BY KATE FUEYO
When it comes to Marvel heroes, Thor is the odd one out. Minus the all-but-disowned Hulk, Thor's pre-Avengers movie was the least well received of the franchise. Tom Hiddleston's Loki stole the show (and the fangirls), while his brother was the latest-arriving and least-developed Avenger. So my expectations were low when I walked into Thor: The Dark World. I was attending out of loyalty to Marvel, and perhaps for hints at April's Captain America sequel. After the first film's flat and misogynistic writing — reducing Natalie Portman's brilliant astrophysicist into a pining love interest? Really? — I expected little.
I am happy to say that I could not have been more wrong.
As with the Avengers, the secret to a good superhero movie is good writing, and The Dark World played its hand well by hiring the same man. Avengers director Joss Whedon did rewrites, and it shows. Witty banter and comebacks are everywhere, along with character development for the first movie's kick-butt mother Frigga (Rene Russo), all-seeing gatekeeper Heimdall (Idris Elba) and snarky, incompetent research assistant Darcy (Kat Dennings). (In contrast, the precursor's bash buddies the Warriors Three have become practically extras, with the exception of a whiff of a love triangle that's never explored involving Thor, Jane and warrior woman Sif.) Even Loki is fleshed out, and Hiddleston plays his character's daddy issues with enough sadness to make us sympathize yet enough shrewdness to keep the audience on their toes.

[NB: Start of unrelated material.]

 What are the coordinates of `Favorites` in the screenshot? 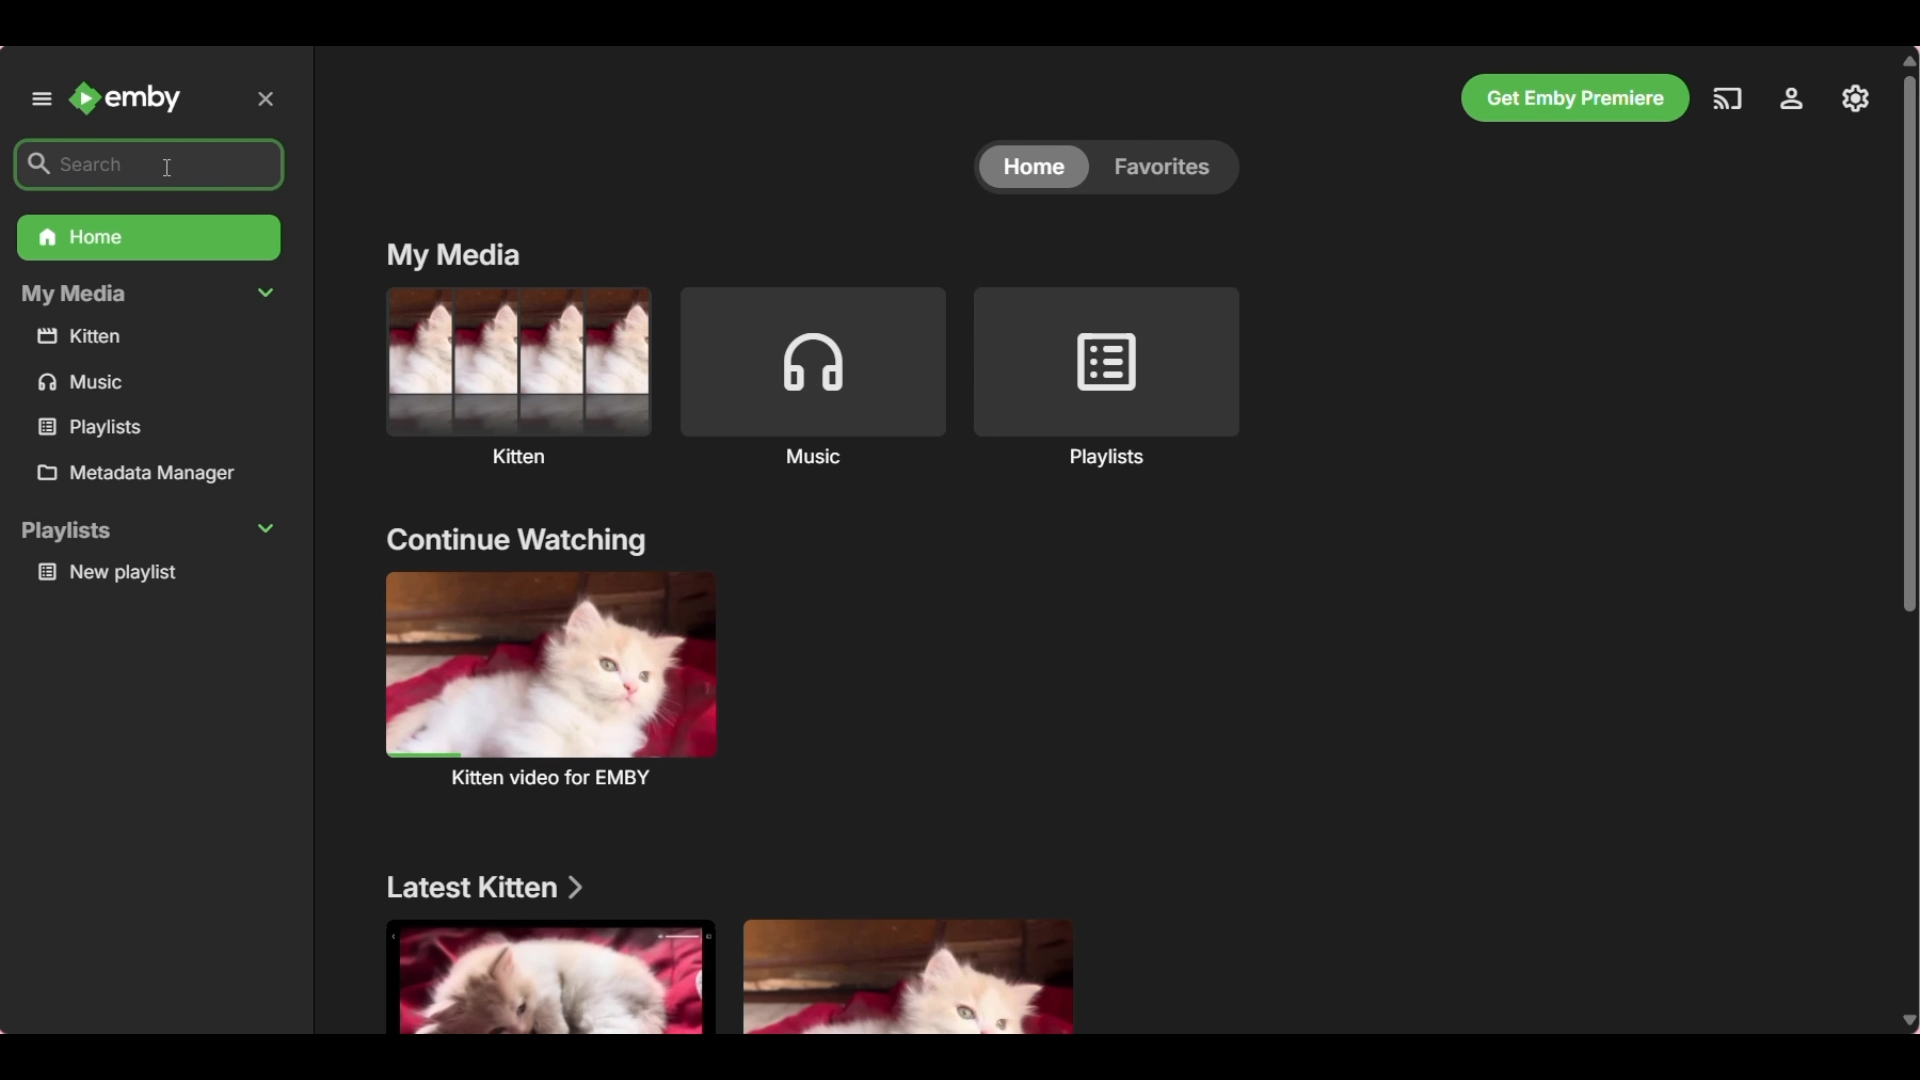 It's located at (1166, 170).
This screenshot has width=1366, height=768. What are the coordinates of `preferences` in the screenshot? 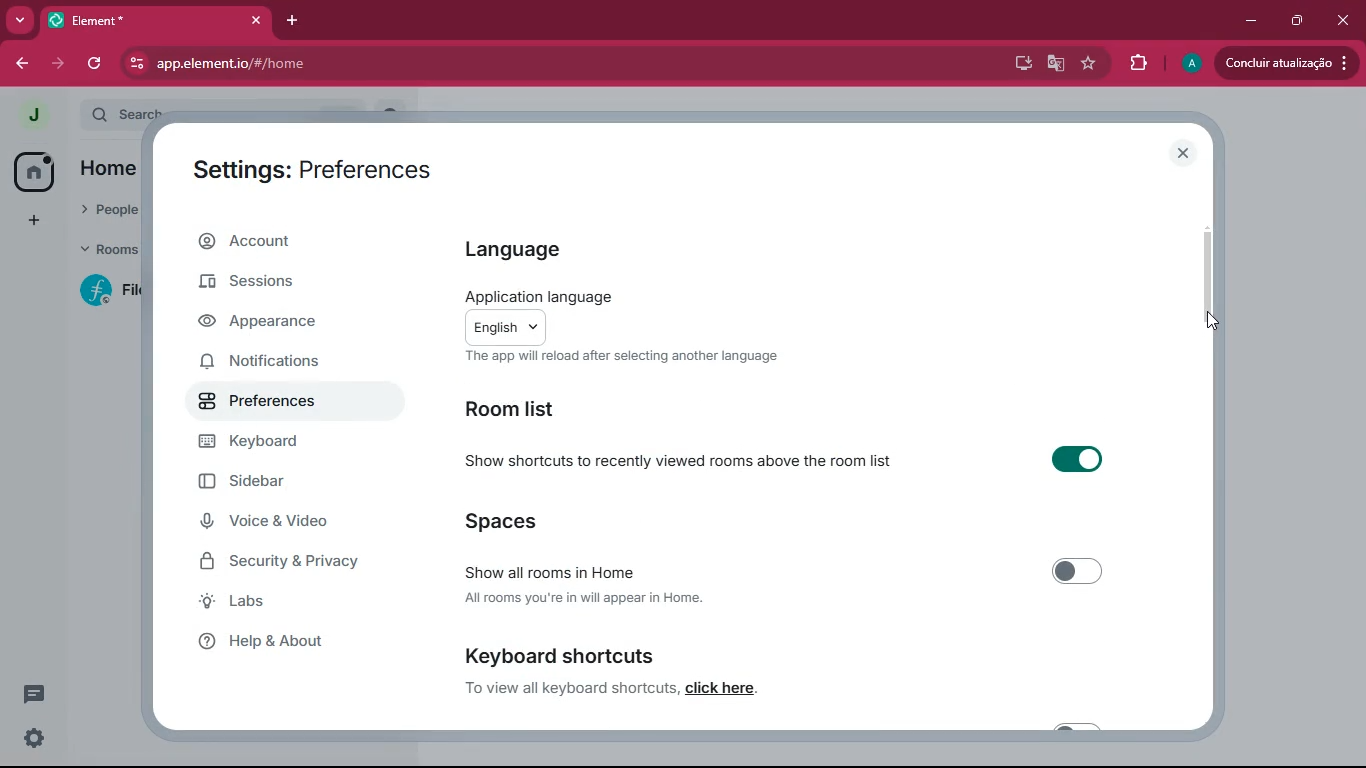 It's located at (274, 405).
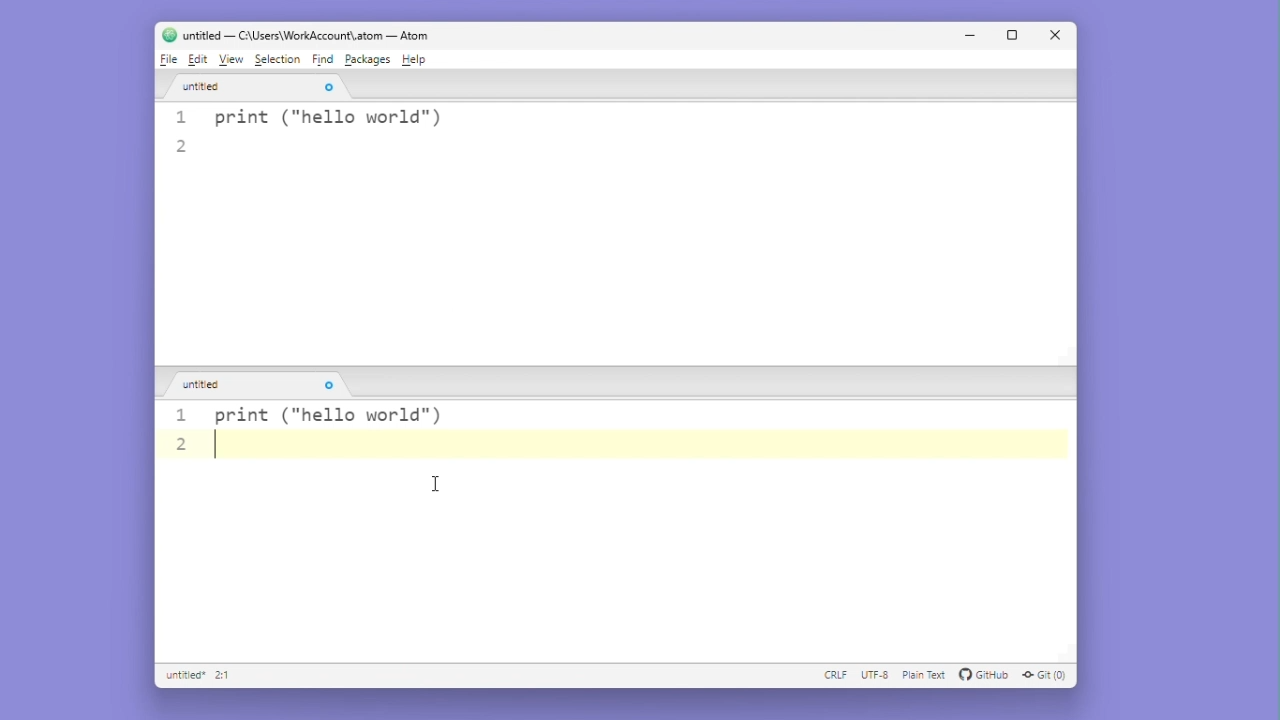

Whedon's self-deprecating comedy is here, too (in a cameo from another Avenger that's too good to spoil). It speaks to Whedon's writing skills that the added character depth and slapstick comedy mesh well; although we feel for the characters, the audience never forgets that this is a Marvel movie that refuses to take itself too seriously.
Yet the weakness of The Dark World is, in fact, that the audience never forgets that it's a Marvel movie. The film switches between Thor, Jane and Loki's actions on Asgard and Darcy's gang's efforts to find out what's going on back on Earth. (London this time, because super villains got tired of destroying American cities.) When on Asgard, Thor feels like a fantasy epic; when on Earth, it feels like a well-written episode of a crime show. The tone shifts can be sudden and jarring, especially in the film's middle, and references to the MCU feel forced. While individual scenes can be a comedic or dramatic success, it's difficult to critique The Dark World as a sum of its parts when the movie can't decide what it wants to be.
Still, The Dark World is a comic book movie. It's not high cinema, but it's a dang good comic book movie, a funny and genuinely heartfelt ride that's a worthy addition to Marvel's slate. So pass the popcorn (and you really should know this by now, but stay after the credits).